When Robin Bennett and Robin Winch founded the brand in 2014, they wanted “a bag that looked great, could be used for different occasions, and appealed to those who like well-crafted, understated products”, says Bennett. Their first style was The Weekender, a large yet lightweight carryall made from canvas and military-grade cotton webbing that remains the brand’s bestseller. Today, they have eight bag styles, a leather watch roll and a range of wallets, all of which embody their goal of creating minimalist versions of popular styles.

But despite the focus being on travel, the bags aren’t reserved for the jet-set. Bennett Winch stands for living a portable lifestyle, whether that’s hauling your gym kit around or taking care of a designer suit. “Once you identify the pain points of an object, you can design them out and accommodate more intuitive interactions,” says design director Rupert Shreeve. The brand’s most recent launch, The Cargo Range, includes tall, waterproof carryalls designed to accommodate, among other things, baby gear; the first three runs sold out in a matter of weeks (still available on pre-order at the time of going to press).

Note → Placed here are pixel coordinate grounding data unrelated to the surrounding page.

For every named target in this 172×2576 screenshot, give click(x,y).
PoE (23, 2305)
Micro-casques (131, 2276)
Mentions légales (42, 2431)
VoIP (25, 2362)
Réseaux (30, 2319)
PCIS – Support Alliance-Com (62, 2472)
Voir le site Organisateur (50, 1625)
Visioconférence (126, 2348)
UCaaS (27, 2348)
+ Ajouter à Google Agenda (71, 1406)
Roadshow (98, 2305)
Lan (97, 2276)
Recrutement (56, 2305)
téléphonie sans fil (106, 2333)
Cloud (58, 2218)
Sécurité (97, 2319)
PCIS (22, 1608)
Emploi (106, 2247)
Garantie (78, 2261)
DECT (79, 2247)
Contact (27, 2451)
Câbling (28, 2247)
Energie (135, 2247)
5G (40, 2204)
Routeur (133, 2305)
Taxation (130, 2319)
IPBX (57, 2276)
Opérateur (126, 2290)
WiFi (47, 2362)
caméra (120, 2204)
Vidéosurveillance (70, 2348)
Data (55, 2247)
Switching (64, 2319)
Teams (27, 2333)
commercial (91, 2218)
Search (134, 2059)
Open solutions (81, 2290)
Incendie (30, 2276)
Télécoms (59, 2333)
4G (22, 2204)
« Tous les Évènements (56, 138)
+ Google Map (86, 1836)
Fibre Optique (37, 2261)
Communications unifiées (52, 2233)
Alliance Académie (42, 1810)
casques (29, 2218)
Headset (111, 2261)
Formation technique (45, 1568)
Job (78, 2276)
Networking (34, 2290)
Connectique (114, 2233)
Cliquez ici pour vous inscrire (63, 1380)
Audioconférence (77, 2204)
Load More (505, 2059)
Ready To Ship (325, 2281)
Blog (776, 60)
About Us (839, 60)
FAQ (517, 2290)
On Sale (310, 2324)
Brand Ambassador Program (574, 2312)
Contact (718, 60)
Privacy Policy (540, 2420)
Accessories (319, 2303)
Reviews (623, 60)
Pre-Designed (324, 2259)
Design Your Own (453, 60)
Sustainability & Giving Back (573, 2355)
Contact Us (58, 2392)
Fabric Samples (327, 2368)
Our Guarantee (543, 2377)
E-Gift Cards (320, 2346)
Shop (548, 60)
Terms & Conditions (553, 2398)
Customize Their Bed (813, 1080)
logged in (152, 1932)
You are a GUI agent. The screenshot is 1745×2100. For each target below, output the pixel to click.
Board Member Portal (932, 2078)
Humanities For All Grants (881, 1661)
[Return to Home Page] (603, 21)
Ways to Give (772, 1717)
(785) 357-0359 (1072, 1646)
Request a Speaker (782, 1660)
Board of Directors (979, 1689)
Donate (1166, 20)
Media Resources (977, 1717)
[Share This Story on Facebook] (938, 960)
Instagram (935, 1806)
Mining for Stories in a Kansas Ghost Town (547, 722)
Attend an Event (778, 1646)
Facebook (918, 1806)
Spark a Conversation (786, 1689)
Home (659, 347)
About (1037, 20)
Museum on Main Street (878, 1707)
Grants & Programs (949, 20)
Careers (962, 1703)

What really seems to have cultivated Bennett Winch’s loyal following, however, is the rigorous testing of each product before launch. Prior to the pandemic, samples would be personally tested by the team with six months’ worth of commutes, business trips and holidays. Any issues would then be ironed out before going to market. “If we’ve really put it through its paces, we know it’ll go the distance,” says Winch. “And on the rare occasion that it doesn’t, we’ll pick it up from anywhere in the world, fix it and send it back within two weeks.” Better yet, they’ll also cover the costs.

“They just want the bag to look good and work really well too,” says Permanent Style founder Simon Crompton, who helped to develop Bennett Winch’s Suit Carrier Holdall (from £650), an innovative design that sees the suit compartment wrap around the outside of a duffel. The style features in No Time to Die, the forthcoming instalment of the James Bond series, as a prop to store the spy’s tuxedo. Q, the franchise’s master of special equipment, would surely approve of the product’s design, which allows a jacket and pair of trousers to be stored without a crease in sight.

“There is keen interest for brands like Bennett Winch, with focus upon their back-story, eye for functional details and craftsmanship,” says David Morris, buying manager at Mr Porter, which has stocked Bennett Winch since 2018. “If a brand gets the right blend of design, comfort and practicality, they create loyal and happy customers with longevity. This is what we have seen with Bennett Winch.”

The obvious move now is to bring Bennett Winch’s practical approach to categories beyond bags, wallets, watch rolls and holdalls. And plans are afoot for more products, says Bennett, but he remains tight-lipped on what that expansion might entail. More than anything, the Bennett Winch boys are looking forward to seeing their products “in the wild” again – be that on the road or up in the skies.